Pour traiter cette question il est donc nécessaire que soit confrontée à l'aspect que la conscience me donne de moi-même (ce que j'ai conscience d'être), la réalité de ce moi dont j'ai conscience (ce que je suis).
La conscience que j'ai de moi-même n'est peut-être qu'une réalité illusoire masquant la réalité sur ce que je suis.
Abordée superficiellement cette question ne semble donc pas faire problème, ayant conscience de moi, je puis me contempler, m'observer et savoir qui je suis, il ne semble donc pas qu'il y ait réellement de différence entre conscience et connaissance de soi ; ce qui n'est pas absolument faux dans la mesure où la connaissance de soi suppose la conscience de soi, où elle est en quelque sorte le degré le plus achevé de la conscience de soi.

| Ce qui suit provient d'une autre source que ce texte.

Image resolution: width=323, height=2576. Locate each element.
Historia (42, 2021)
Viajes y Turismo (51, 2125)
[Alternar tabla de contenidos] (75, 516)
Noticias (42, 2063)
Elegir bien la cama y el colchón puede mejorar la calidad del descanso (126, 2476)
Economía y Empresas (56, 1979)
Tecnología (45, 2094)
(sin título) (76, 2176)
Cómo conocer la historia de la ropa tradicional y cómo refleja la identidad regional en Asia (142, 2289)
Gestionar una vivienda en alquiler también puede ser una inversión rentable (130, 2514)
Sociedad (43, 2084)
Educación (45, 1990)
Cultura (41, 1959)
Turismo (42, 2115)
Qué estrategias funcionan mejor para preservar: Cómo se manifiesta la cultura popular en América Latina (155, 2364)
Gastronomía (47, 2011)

Mais s'il y a une relation entre ces deux formes de savoir, elles ne sont pas nécessairement identiques. La conscience spontanée, immédiate peut se laisser abuser par l'imagination, se fier aux fausses évidences que nous livrent les sens et l'affectivité, se laisser influencer par le témoignage d'autrui parfois trompeur (mais parfois aussi révélateur des illusions que nous pouvons nous faire sur nous-mêmes).
Ainsi tels les prisonniers de la caverne de Platon1, notre conscience ne nous montre peut-être que l'ombre de nous-mêmes derrière laquelle se cache la véritable réalité de notre être.
Ainsi tel Descartes, avant ses méditations, je puis croire que l'existence de mon corps est plus certaine que celle de mon âme ; j'ai conscience d'être un corps , mais suis-je véritablement ce corps que j'ai conscience d'être ?
Deuxième partie
Descartes montre que cette conscience immédiate que j'ai de moi-même en tant que corps, n'a en réalité rien d'évident ; bien au contraire l'existence du corps est sujette au doute alors que mon existence en tant que pensée est, quant à elle, indubitable.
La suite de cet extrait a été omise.